::: Task material

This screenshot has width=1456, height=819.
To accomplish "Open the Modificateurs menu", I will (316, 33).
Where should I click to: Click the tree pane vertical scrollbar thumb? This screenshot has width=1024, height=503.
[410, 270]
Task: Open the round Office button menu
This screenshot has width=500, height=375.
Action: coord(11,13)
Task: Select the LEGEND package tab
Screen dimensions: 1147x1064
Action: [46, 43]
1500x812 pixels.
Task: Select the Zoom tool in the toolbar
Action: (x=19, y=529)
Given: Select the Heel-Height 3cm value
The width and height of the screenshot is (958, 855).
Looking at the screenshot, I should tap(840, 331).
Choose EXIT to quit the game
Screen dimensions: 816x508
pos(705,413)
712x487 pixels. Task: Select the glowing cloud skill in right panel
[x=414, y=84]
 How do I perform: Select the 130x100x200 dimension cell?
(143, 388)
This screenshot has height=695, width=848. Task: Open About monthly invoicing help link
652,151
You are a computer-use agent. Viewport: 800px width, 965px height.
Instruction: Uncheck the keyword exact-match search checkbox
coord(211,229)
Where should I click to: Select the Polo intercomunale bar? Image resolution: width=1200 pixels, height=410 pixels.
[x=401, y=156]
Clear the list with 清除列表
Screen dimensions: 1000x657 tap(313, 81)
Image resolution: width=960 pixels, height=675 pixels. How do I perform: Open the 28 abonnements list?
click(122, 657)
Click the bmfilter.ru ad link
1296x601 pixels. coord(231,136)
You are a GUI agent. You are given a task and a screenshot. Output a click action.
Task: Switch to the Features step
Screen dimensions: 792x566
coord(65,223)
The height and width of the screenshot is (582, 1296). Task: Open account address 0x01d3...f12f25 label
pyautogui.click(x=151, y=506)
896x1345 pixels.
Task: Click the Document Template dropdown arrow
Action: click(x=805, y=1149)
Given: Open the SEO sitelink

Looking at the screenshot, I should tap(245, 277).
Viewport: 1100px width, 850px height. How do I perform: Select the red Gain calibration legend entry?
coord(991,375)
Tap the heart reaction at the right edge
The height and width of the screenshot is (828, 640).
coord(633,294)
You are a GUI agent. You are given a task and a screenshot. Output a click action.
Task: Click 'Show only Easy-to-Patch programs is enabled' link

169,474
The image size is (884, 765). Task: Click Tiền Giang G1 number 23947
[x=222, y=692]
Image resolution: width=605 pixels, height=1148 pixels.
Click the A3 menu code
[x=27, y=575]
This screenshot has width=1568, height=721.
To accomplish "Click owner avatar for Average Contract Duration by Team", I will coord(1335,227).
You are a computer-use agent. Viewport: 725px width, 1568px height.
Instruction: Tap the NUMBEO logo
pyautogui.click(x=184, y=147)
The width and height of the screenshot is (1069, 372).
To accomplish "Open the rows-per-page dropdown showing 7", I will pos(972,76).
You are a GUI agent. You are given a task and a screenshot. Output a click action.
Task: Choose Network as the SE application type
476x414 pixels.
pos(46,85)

::::::

-- Your task --
Check the entries above for the word "computer" and copy every line where it turns up.

-- Answer below --
You are a computer-use agent. Viewport: 800px width, 965px height.
You are a computer-use agent. Viewport: 725px width, 1568px height.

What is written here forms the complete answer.